No Dia Nacional da Pessoa com Deficiência, especialistas em diversidade e inclusão, Kaká Rodrigues e Renata Torres, discutem os desafios enfrentados pela inclusão no mercado de trabalho e a necessidade de empresas investirem em ações concretas para promover a diversidade.
No Dia Nacional da Pessoa com Deficiência, celebrado quinta-feira (21/09), especialistas em diversidade e inclusão destacam os desafios que ainda persistem no mercado de trabalho brasileiro em relação à inclusão desse público. Embora políticas públicas e leis tenham avançado nas últimas décadas, os números revelam que a inclusão de pessoas com deficiência no mercado de trabalho ainda é uma realidade distante.
De acordo com dados recentes do IBGE, apenas 26% das pessoas com deficiência estavam empregadas ao final de 2022, e mais da metade delas trabalhava na informalidade.
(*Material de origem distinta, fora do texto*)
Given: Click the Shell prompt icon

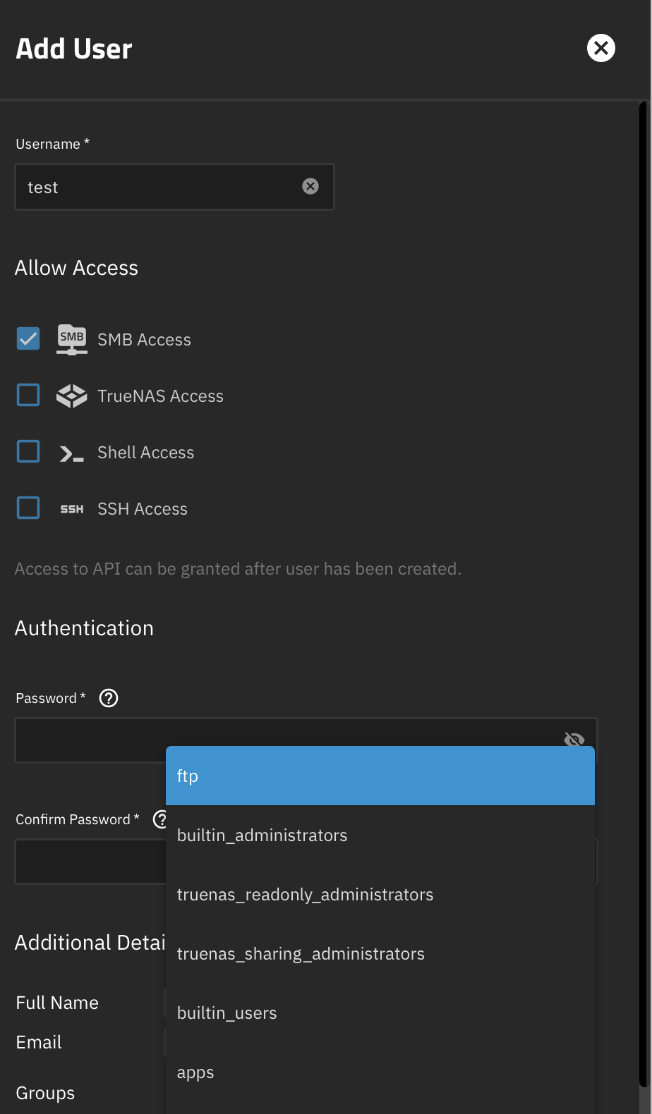Looking at the screenshot, I should click(71, 453).
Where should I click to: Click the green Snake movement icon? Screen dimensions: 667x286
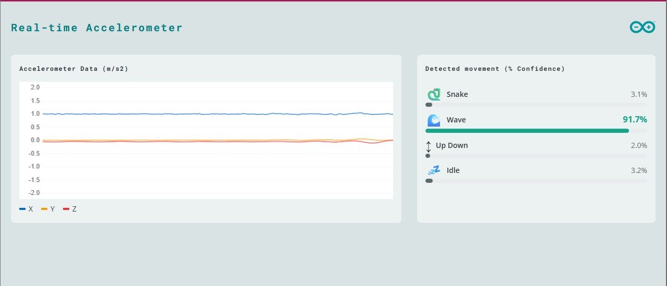[434, 95]
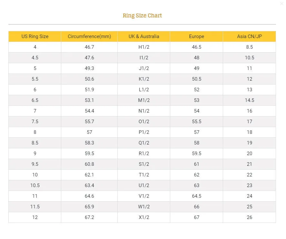286x239 pixels.
Task: Click Europe size 64.5 cell
Action: 196,196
Isso contradiz a Lei de Cotas (Lei nº 8.213/91), que determina que empresas com mais de 100 funcionários devem reservar de 2% a 5% de suas vagas para colaboradores com deficiência.
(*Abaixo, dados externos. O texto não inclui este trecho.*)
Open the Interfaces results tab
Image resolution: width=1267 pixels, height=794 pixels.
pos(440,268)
No entanto, muitas empresas alegam encontrar obstáculos para cumprir essa lei. “As empresas muitas vezes exigem experiência em funções específicas e conhecimento em áreas particulares para vagas destinadas a pessoas com deficiência, o que cria barreiras e reduz sua participação”, explica Renata Torres, co-founder da Div.A Diversidade Agora! e especialista em diversidade e inclusão.
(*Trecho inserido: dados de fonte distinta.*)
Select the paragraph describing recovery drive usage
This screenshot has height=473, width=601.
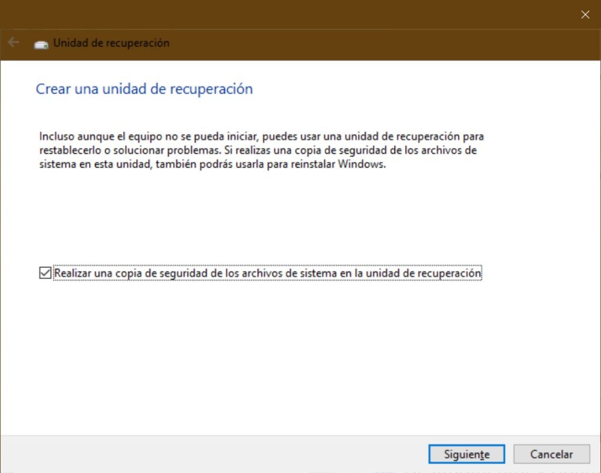tap(260, 150)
Além disso, quem consegue essas vagas muitas vezes enfrenta o que é chamado de “capacitismo institucional”. Isso acontece quando as empresas não proporcionam um tratamento equitativo para seus funcionários com deficiência, incluindo a falta de acessibilidade física nas instalações.
Os salários das pessoas com deficiência também são afetados, sendo em média 30% menores do que a média nacional, segundo o IBGE, devido aos cargos frequentemente subestimados para as quais são contratadas.
Kaká Rodrigues, co-founder da Div.A Diversidade Agora! e especialista em diversidade e inclusão, enfatiza que as empresas devem adotar uma postura mais ativa em relação à inclusão. “Não basta apenas cumprir a lei e atender às cotas. É essencial incluir esses colaboradores, garantir acessibilidade e promover programas de capacitação profissional específicos para pessoas com deficiência. Também é importante conscientizar as equipes e combater o capacitismo”, destaca Rodrigues.
Rodrigues ressalta que a contratação de pessoas com deficiência deve ser vista como uma oportunidade de enriquecer a diversidade dentro das empresas, contribuindo para uma cultura corporativa mais inclusiva e, ao mesmo tempo, estimulando o crescimento e o sucesso da organização. “São diferentes perspectivas, habilidades e experiências que serão compartilhadas com outras equipes, criando oportunidades novas e contribuindo para a sociedade”, conclui.